Material provided

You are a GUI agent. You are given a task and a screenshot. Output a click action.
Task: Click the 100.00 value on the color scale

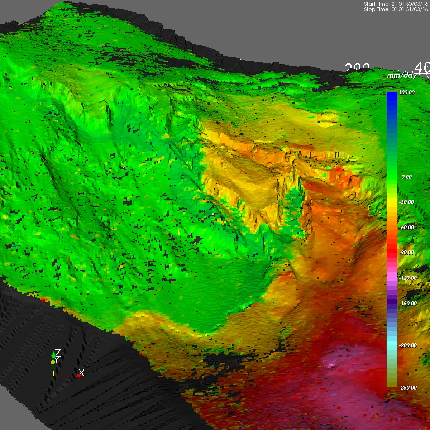[x=406, y=92]
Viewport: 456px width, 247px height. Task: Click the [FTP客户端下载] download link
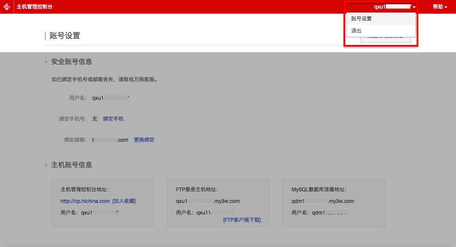coord(242,220)

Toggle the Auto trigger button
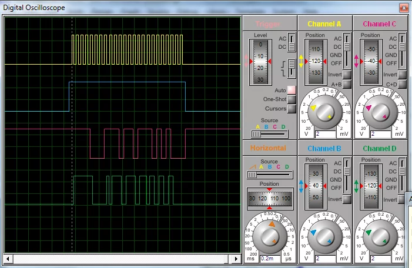pos(291,90)
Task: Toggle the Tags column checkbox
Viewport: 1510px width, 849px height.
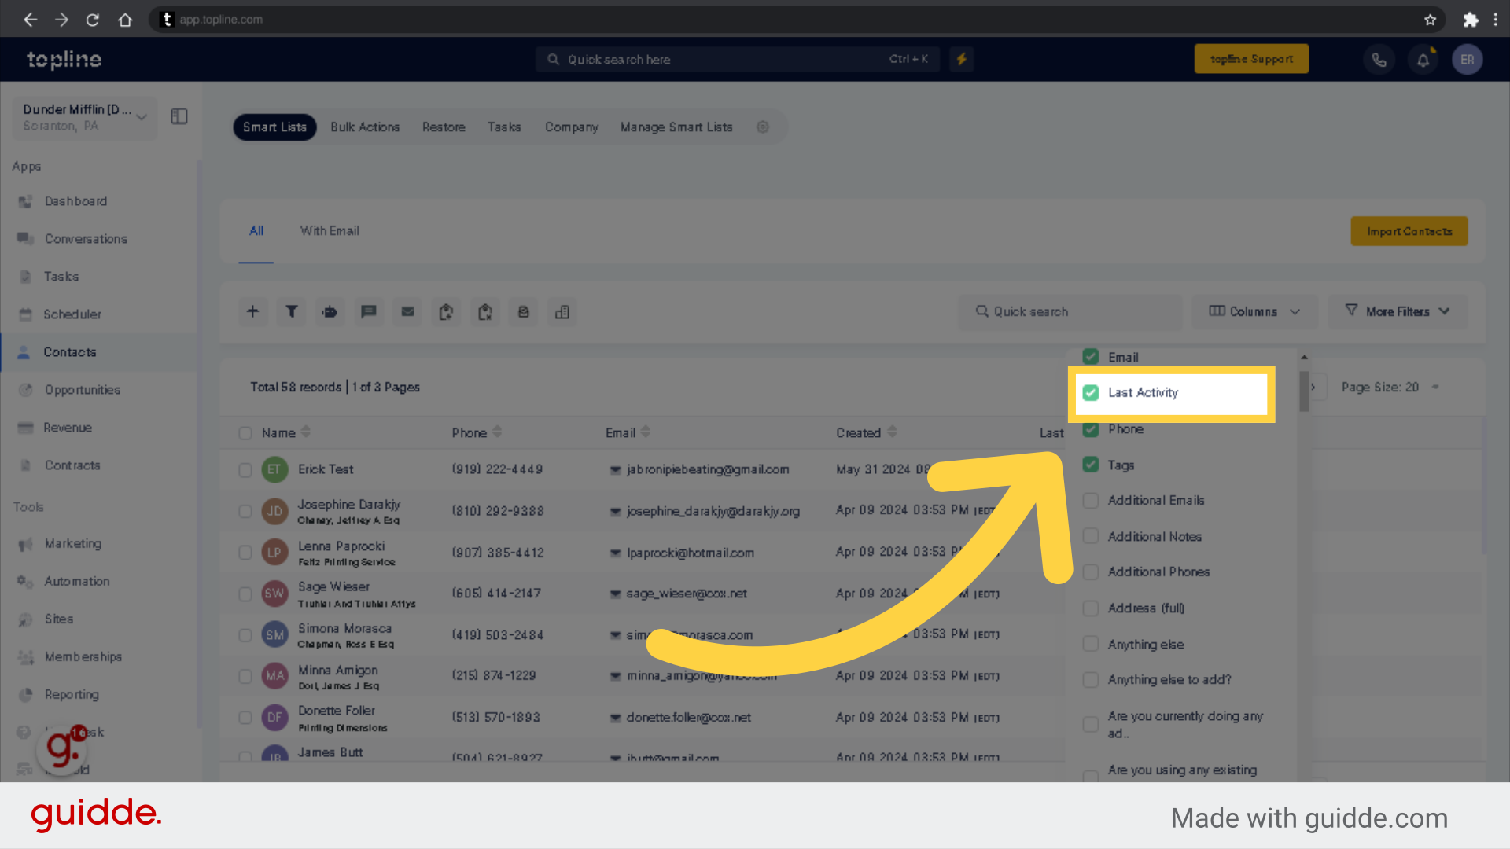Action: click(1090, 465)
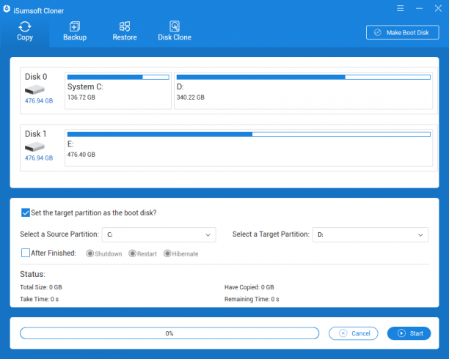The width and height of the screenshot is (449, 359).
Task: Select the Restart radio option
Action: (x=132, y=253)
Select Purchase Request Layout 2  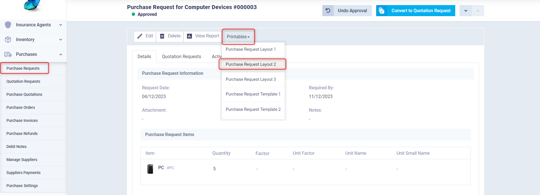pyautogui.click(x=251, y=64)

About this task
Take the entries above and copy exactly the lines starting at the one with "Task: Click the 100.00" and ending at the one with "Task: Toggle the Tags column checkbox"; nothing outside that span, and no pictures.

Completed task
Task: Click the 100.00 value on the color scale

[x=406, y=92]
Viewport: 456px width, 247px height. Task: Click the [FTP客户端下载] download link
coord(242,220)

Toggle the Auto trigger button
pos(291,90)
Task: Toggle the Tags column checkbox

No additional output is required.